2) While Abrams is often lauded for creating interesting female characters, his work is always about the relationship between two men. The role of women, though more prominent than in perhaps other sci-fi narratives, leaves much to be desired, relegating fans to interpreting the narrative in ways that bolster the women’s images. (Aside: I commented here on how fans of Alias tried to reclaim the narrative power of the series from the predetermined romantic arc with Vaughn through fan fiction.) The main struggles are between Noel and Ben, Jack and Sloane, Jack and Locke, or Walter and Bell. The only thing Lost did was mix it up a bit because sometimes in the middle of the series, it made itself about Jack and Sawyer. The women are almost entirely reduced to their romantic attachments, and ultimately their roles as mothers. I actually sort of screamed at my television when Jacob told Kate she was crossed off the wall because she became a mother! She can’t take a job saving the world because she had a kid? Seriously!? And why is it that Juliet is the mother of Jack’s kid in alternate land? Is that because she was the only main female character NOT to have one (as a result of her being unable to have kids, if I remember correctly)? It’s amazing to me how much of a six year narrative on an island where women apparently can’t give birth revolves around ways for them to get around it so that they can have children and ultimately become mothers. The only one who doesn't fall into this trap is Rose, and that's because she fulfills the wise old woman/sage role, and is clearly past the age of childbearing.

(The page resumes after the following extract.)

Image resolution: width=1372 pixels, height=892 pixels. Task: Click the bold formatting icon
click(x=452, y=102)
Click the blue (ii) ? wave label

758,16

So, farewell Lost. I enjoyed you immensely. I fell in love with your characters and appreciated the ride.


  1. I really enjoyed the narrative conclusion of lost but hated the plot conclusion. Up until season 6 I loved the balance of science and characters, but it feels like all of the physics got thrown out in the last season and everything is magic now.

    They created a parallel universe with a paradox with the hydrogen bomb, but that universe winds up just being a purgatory that they can "leave" at will? Makes no sense in the context of the established physics.

    That said, the narrative work was amazing and I felt like that was the best way to say goodbye to these characters.

  2. Just an FYI - Abrams hasn't been involved in the show since the first few eps of season 1. While there are certainly continuities between the shows that have his name on them, he's really not an authorial force beyond the first season.

  3. @withak - agreed, but a lot of sci-fi series have the same problem, so I guess that didn't bother me all that much.

  4. @Jason - That may be true – but Abrams still gets writing credits for 114 episodes of the series and is still the primary executive producer. It’s also no accident that Jack Bender (who also directed on Alias and Felicity) has the most number of directorial credits, or that Adam Horowitz and Edward Kitsis (who also wrote on Felicity) have a significant number of writing credits. Plus, even if Abrams wasn’t around much, Damon Lindelof was, and his vision with Abrams aligns (especially given their work on Star Trek). I guess if you want to dig deeper, perhaps Jeffrey Lieber’s involvement in Miami Medical split his attention to this season. Long version I guess to say, though I say "Abrams" and it sounds like just him, a creator comes with creative followers, who tend to produce similar kinds of narratives.